### TEXT

◆ ◆ ◆ ◆ ◆ ◆ ◆

I have a peony rose growing in a pot for the last two years. It has budded but won't flower - any ideas? Also when should I cut back my fuchsias? Thanks a million.

Posted 02/04/2015 by Teresa in Dublin

There are several possibilities for this: 1) Late frosts - if the plant has been though a late frost, it might not flower as a result, 2) A previously dry summer - if the plant has gone through a dry summer the previous season, then it might manifest itself in not flowering the following year, 3) Sometimes it might be due to a fungus like Botrytis, which is also down to weather conditions (cool and damp). To prevent, remove dead buds in late spring, and remove and diseased foliage at the end of the growing season. 4) It might also be insects - if insects are found on the buds, then these can be treated with an insecticide. Fertilizer might also help with flowering, if you suspect that the soil is not fertile enough. Pruning fuchsias: The best time to prune fuchsias is early spring, after the new growth appears.

I'm thinking of growing tomatoes in the garden this season. How easy or hard is it for them to grow in Ireland?

◆ ◆ ◆ ◆ ◆ ◆ ◆

### LISTED ENTRIES
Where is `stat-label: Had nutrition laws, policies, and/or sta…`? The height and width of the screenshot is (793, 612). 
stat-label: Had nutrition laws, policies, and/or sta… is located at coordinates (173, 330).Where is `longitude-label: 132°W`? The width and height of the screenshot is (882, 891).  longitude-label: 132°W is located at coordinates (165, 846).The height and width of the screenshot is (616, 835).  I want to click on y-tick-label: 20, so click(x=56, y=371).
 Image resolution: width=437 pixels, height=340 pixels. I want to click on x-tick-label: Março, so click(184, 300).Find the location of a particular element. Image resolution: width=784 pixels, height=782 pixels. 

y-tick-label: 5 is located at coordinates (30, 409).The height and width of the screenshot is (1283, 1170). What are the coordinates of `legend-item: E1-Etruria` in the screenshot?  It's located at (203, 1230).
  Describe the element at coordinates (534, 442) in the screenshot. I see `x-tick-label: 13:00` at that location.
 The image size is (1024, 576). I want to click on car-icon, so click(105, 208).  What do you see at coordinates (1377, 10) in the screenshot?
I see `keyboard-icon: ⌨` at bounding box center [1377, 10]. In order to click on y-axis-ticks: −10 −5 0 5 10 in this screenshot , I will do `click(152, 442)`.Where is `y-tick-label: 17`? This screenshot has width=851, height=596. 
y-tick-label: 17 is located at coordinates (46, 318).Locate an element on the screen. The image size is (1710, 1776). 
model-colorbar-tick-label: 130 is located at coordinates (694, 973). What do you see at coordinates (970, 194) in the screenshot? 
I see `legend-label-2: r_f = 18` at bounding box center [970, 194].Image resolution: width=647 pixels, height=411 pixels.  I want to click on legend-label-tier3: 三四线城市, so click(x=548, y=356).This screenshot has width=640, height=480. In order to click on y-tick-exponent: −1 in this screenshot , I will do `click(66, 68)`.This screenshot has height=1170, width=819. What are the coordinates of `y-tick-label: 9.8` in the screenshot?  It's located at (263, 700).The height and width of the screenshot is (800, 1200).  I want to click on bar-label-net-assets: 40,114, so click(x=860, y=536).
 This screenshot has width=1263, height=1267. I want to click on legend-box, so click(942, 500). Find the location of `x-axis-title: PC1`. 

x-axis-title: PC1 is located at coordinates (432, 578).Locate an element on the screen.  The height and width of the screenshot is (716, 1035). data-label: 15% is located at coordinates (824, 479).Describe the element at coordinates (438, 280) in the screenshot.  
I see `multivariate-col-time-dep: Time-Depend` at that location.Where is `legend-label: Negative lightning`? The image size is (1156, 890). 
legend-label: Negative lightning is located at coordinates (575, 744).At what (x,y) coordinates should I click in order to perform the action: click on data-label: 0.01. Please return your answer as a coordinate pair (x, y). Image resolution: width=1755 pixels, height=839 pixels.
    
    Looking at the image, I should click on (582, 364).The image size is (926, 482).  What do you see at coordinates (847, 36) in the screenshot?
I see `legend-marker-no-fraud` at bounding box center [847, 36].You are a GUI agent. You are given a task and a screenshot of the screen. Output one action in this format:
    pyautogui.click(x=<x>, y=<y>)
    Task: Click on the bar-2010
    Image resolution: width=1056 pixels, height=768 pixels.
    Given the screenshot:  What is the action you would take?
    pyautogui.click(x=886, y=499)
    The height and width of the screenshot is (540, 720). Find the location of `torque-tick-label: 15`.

◆ ◆ ◆ ◆ ◆ ◆ ◆

### INSTRUCTIONS TO FOLLOW
Print the part of the gardening text that opens with the words containing "I have a peony" and closes with "Thanks a million.", copied word for word. The items can be set aside.

### RESULT BELOW
I have a peony rose growing in a pot for the last two years. It has budded but won't flower - any ideas? Also when should I cut back my fuchsias? Thanks a million.